(Target position records)
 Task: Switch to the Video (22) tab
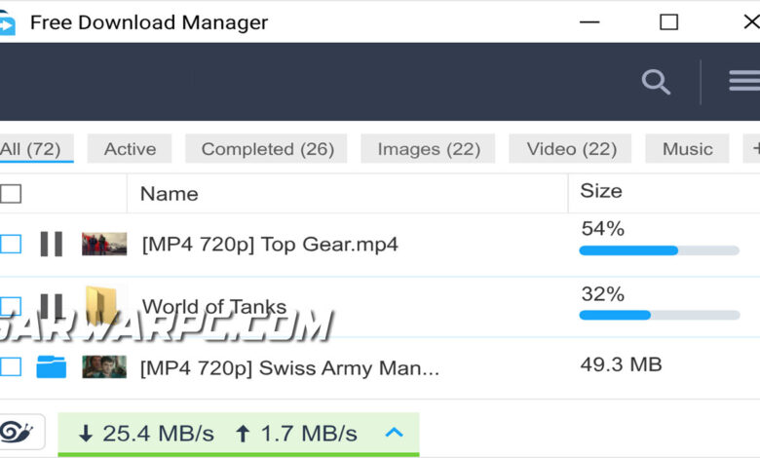click(570, 149)
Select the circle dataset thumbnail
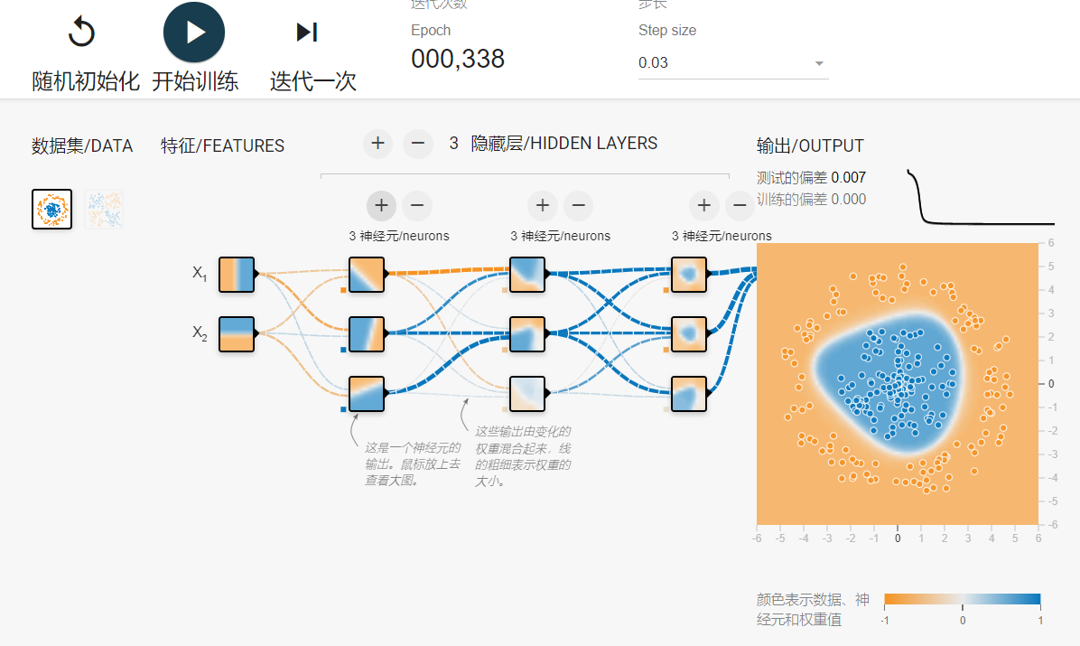 (51, 209)
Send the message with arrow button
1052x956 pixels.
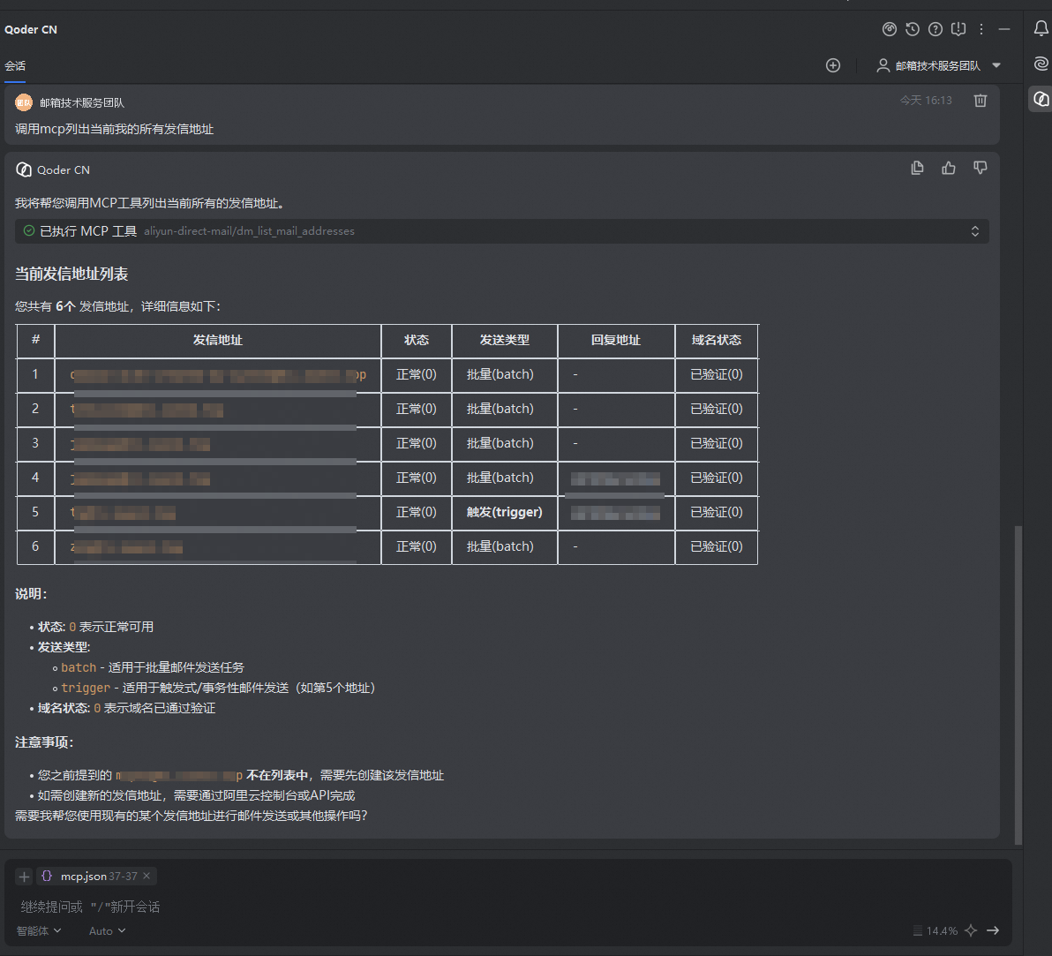(x=993, y=930)
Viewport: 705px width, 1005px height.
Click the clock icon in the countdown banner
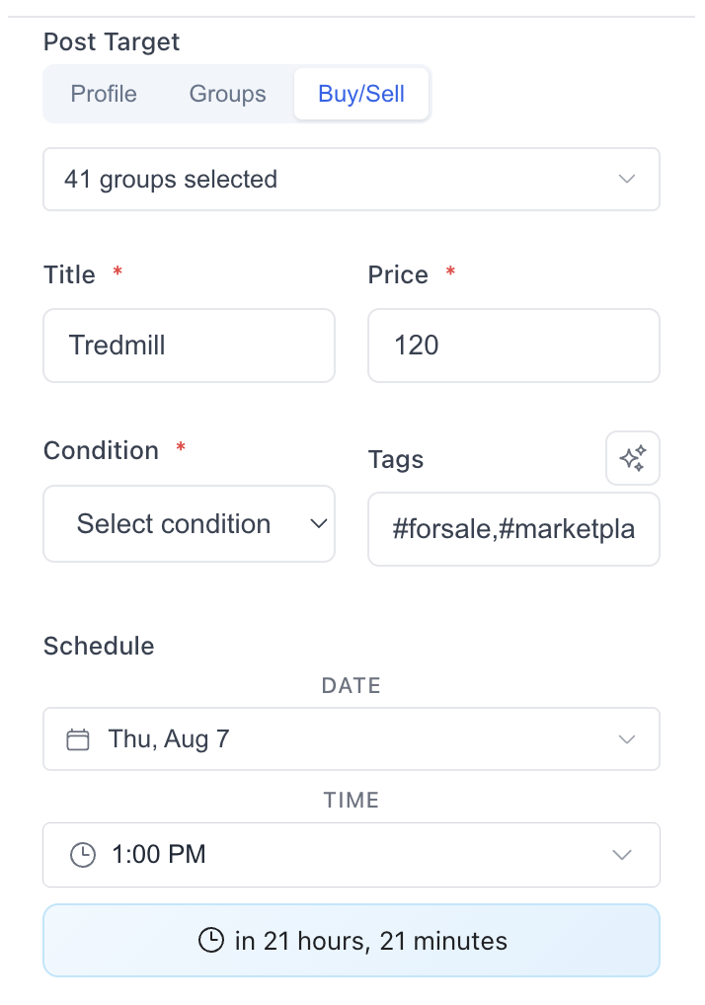211,941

WHAT IS BEING ASKED:
Swap "banner" for "bar" throughout the lines above and give all of them back otherwise unchanged, leaving out the pictures.

WRITTEN SOLUTION:
 Task: Switch to the Video (22) tab
click(570, 149)
Select the circle dataset thumbnail
 (51, 209)
Send the message with arrow button
1052x956 pixels.
(x=993, y=930)
Viewport: 705px width, 1005px height.
Click the clock icon in the countdown bar
211,941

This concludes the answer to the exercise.